Grand Vizier of the Ottoman Empire
- In office 1506–1511
- Monarch: Bayezid II
- Preceded by: Hersekzade Ahmed Pasha
- Succeeded by: Hersekzade Ahmed Pasha
- In office 1501–1503
- Monarch: Bayezid II
- Preceded by: Mesih Pasha
- Succeeded by: Hersekzade Ahmed Pasha

Personal details
- Born: Drozgometva, Bosnia
- Died: July 1511 Çubukova, between Kayseri and Sivas, Ottoman Empire
- Parent: Radošin, son of Vučihna, son of Ostoja (father);

Military service
- Battles/wars: Şahkulu Rebellion †

= Hadım Ali Pasha =

Grand Vizier of the Ottoman Empire (1501–1503, 1506–1511)

Hadım Ali Pasha (Turkish: Hadım Ali Paşa; died July 1511), also known as Atik Ali Pasha (Turkish: Atik Ali Paşa), was an Ottoman statesman and eunuch (hadım means "eunuch" in Turkish) of Ottoman Bosnian origin.

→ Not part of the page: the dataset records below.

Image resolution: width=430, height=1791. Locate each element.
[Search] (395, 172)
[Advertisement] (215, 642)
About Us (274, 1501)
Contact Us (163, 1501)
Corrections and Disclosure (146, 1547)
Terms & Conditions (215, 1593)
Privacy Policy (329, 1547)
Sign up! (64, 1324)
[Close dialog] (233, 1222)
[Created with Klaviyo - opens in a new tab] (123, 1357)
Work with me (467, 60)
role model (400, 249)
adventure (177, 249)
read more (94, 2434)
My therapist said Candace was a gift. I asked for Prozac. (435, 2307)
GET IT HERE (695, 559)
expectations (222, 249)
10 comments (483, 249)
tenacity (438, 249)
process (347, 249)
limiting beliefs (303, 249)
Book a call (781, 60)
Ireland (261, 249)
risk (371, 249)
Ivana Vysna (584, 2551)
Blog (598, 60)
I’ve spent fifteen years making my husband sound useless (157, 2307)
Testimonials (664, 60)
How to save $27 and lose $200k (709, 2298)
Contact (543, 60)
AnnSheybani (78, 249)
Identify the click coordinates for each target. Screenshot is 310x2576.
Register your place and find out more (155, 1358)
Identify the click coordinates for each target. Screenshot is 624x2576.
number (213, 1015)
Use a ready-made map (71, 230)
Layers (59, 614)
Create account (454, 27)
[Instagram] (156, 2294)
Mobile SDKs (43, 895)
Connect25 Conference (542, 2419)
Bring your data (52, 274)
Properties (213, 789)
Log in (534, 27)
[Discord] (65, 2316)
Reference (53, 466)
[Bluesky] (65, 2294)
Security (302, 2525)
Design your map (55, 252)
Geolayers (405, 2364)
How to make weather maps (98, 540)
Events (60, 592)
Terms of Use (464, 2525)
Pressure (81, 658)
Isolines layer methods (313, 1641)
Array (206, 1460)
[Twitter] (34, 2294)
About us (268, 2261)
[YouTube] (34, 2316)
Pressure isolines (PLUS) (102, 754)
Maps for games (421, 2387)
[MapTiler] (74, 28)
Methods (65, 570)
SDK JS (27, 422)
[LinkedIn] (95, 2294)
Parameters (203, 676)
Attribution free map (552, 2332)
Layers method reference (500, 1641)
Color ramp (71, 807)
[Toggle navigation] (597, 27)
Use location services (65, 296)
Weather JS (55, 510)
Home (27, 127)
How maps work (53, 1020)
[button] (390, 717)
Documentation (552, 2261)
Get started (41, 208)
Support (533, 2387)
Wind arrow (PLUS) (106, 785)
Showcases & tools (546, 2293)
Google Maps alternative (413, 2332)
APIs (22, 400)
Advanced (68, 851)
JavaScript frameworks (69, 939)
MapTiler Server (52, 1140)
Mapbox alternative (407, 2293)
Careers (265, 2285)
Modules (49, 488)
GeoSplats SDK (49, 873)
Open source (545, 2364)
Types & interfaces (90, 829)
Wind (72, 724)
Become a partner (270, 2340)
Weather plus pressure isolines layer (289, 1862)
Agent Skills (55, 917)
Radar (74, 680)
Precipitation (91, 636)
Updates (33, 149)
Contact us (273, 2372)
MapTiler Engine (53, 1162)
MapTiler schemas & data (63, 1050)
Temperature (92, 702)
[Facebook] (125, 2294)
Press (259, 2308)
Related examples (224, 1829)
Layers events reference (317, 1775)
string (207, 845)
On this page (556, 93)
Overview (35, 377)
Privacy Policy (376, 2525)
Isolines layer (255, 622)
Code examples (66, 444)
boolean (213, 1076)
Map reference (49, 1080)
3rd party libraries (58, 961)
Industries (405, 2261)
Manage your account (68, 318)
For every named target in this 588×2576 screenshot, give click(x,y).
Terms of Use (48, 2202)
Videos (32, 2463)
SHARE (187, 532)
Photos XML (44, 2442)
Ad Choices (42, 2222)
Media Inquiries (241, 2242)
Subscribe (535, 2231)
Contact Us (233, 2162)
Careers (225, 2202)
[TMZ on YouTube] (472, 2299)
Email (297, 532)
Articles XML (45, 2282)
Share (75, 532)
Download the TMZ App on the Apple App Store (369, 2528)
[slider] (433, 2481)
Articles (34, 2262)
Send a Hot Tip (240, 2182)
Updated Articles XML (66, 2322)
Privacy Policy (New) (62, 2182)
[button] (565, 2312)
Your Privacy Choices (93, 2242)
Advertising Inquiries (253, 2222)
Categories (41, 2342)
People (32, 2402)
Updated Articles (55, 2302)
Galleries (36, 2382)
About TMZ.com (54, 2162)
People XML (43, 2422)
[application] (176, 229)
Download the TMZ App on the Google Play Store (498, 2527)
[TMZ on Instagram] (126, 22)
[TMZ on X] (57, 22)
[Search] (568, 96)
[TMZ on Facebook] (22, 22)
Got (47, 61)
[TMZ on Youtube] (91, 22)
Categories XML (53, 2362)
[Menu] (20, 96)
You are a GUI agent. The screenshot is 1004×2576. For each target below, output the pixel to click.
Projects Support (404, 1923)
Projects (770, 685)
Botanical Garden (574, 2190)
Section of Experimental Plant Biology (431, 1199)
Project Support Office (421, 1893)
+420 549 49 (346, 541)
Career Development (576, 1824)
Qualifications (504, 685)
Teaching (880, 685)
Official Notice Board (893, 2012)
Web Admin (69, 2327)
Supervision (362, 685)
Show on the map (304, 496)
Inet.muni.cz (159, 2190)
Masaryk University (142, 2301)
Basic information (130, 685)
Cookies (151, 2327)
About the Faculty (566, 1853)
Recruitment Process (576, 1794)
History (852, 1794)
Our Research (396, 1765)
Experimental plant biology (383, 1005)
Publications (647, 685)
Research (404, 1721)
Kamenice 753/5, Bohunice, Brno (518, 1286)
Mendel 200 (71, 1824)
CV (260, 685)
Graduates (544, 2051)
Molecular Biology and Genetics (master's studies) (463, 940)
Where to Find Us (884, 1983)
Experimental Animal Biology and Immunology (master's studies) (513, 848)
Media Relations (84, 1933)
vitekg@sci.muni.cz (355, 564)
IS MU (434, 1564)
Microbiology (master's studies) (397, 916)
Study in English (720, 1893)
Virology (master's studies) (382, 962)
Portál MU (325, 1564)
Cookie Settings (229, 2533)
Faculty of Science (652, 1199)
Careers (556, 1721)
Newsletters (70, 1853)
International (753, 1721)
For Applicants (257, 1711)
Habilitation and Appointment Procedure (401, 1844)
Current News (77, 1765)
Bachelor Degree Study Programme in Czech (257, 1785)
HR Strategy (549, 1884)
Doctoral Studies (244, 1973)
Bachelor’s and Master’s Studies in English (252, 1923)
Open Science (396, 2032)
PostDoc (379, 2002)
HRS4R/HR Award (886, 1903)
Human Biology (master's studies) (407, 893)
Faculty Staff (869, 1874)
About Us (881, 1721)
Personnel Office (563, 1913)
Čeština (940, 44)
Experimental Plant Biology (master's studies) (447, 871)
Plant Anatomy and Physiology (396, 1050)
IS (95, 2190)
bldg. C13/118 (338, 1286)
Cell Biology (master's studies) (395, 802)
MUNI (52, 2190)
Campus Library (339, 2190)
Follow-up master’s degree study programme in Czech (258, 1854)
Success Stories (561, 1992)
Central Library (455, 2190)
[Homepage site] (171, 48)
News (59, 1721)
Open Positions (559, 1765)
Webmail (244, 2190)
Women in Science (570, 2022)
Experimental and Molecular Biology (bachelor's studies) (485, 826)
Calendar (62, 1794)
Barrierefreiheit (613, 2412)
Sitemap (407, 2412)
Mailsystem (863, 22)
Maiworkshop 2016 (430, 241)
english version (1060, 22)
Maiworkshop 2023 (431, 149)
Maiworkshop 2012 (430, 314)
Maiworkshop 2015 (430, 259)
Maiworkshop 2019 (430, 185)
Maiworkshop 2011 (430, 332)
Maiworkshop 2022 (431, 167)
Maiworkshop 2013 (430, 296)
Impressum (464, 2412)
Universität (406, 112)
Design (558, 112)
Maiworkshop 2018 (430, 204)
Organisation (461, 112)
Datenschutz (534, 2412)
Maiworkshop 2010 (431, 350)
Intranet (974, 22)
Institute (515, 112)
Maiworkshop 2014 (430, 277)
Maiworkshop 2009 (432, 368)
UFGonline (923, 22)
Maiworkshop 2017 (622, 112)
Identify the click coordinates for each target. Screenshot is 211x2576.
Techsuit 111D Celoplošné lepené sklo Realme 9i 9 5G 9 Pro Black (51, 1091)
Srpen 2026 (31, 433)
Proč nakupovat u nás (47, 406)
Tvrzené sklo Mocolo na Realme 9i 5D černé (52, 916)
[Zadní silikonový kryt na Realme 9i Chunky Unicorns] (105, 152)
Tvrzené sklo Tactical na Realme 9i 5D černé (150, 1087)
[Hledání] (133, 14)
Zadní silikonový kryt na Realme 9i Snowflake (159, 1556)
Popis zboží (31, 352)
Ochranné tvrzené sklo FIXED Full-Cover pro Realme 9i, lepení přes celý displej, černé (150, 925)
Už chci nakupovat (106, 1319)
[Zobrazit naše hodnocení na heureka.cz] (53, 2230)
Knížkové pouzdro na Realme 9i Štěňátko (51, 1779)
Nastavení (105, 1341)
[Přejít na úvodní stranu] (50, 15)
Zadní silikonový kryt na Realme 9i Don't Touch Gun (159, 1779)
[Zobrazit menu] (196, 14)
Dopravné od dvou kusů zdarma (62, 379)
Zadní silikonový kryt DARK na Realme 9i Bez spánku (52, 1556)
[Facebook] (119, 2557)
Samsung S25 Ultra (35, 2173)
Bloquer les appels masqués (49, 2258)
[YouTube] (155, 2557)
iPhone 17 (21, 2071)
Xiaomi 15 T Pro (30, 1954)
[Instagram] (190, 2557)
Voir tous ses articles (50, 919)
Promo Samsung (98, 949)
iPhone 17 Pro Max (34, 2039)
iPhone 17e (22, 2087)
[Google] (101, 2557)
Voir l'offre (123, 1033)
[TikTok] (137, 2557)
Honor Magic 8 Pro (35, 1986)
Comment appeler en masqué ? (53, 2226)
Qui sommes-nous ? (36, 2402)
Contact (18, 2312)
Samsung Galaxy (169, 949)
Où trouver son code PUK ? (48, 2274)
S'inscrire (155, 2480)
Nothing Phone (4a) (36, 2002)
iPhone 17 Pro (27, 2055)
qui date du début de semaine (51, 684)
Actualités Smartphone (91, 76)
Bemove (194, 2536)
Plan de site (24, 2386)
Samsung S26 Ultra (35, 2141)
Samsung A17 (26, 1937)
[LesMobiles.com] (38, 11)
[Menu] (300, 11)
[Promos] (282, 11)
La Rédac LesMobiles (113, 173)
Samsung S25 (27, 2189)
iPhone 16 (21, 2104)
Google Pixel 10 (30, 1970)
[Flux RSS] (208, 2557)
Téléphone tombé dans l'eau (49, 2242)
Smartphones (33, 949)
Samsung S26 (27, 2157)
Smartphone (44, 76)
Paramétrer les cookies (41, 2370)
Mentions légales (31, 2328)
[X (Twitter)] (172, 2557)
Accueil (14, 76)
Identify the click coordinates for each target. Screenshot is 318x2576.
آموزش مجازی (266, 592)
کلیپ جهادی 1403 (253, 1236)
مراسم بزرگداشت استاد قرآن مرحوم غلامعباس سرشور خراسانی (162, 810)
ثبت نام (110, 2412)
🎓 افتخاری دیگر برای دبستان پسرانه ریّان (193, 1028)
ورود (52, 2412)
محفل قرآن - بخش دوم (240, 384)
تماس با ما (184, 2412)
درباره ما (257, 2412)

He served as governor of Rumeli, and led the Ottoman army in the Ottoman–Mamluk War of 1485–1491, but was defeated at Adana in 1488. He was then named grand vizier from 1501 to 1503, and again from 1509 to 1511. During his latter tenure, he led the suppression of the Alevi-led Şahkulu Rebellion, but died in battle near Sivas along with the rebel leader Şahkulu himself.

==Life==
He was from Drozgometva village in what is now Bosnia and Herzegovina.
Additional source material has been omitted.